Collected data entries:
==============================

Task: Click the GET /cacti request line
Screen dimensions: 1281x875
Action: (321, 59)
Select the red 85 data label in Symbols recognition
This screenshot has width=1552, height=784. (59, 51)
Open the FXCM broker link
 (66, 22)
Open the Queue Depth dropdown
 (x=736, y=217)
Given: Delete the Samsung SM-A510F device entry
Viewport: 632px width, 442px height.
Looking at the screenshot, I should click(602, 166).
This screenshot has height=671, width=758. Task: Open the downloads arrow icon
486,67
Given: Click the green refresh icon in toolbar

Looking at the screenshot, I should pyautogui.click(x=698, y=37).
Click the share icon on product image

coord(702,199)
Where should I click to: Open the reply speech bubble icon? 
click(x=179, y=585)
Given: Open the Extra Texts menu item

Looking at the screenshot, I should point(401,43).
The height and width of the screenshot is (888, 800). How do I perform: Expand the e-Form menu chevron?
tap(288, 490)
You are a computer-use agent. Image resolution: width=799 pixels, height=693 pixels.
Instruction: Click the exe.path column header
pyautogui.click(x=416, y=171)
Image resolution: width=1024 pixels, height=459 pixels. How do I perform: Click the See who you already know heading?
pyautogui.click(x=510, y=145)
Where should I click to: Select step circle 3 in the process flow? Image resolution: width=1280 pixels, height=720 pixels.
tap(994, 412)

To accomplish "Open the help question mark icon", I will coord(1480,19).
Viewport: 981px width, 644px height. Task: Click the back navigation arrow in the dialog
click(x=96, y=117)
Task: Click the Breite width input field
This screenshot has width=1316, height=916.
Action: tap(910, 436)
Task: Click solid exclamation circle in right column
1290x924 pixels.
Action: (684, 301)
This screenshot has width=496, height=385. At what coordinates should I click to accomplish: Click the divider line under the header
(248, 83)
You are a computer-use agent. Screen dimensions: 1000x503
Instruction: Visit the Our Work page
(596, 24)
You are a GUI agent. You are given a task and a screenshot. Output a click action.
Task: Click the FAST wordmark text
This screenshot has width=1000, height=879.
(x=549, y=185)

==============================

Report the number of lines in the entries above that include the word "agent" and add nothing to it.

**RESPONSE AREA**
3